--- Material supplied ---
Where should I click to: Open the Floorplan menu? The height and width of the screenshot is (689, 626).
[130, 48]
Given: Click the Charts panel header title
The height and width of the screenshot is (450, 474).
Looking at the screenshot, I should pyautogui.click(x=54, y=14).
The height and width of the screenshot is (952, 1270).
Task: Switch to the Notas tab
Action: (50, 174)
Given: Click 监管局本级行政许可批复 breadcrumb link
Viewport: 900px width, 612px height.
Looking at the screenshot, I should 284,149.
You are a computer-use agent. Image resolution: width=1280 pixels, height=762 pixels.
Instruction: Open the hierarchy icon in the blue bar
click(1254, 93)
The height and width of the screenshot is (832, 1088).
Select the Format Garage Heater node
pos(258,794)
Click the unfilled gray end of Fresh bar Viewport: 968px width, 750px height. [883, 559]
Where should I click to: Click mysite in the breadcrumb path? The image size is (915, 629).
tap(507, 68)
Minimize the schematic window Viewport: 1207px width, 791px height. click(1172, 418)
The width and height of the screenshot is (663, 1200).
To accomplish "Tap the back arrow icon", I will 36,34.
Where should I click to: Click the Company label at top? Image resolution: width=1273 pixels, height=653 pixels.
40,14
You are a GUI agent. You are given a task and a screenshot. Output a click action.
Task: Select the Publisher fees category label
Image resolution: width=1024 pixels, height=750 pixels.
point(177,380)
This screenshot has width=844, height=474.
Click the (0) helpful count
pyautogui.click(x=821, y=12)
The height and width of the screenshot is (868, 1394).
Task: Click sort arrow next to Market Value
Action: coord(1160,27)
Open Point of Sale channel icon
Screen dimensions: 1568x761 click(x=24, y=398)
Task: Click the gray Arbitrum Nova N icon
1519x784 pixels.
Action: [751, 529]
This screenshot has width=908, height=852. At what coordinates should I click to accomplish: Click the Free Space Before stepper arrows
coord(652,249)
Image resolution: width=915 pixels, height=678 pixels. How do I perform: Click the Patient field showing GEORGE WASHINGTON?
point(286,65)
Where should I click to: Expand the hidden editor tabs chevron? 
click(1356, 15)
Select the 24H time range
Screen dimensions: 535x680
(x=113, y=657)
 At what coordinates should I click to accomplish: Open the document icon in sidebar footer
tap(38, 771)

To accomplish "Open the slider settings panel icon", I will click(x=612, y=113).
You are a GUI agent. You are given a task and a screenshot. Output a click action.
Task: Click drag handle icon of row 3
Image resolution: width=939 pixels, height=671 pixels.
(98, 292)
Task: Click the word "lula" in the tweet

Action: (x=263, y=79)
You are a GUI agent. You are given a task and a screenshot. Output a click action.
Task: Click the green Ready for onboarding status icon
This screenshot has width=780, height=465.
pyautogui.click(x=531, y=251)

--- The problem ---
In the listing above, find the line with "Where should I click to: Click mysite" and the line with "The width and". Output those two lines and every line between them, exactly as written.

--- Response box ---
Where should I click to: Click mysite in the breadcrumb path? The image size is (915, 629).
tap(507, 68)
Minimize the schematic window Viewport: 1207px width, 791px height. click(1172, 418)
The width and height of the screenshot is (663, 1200).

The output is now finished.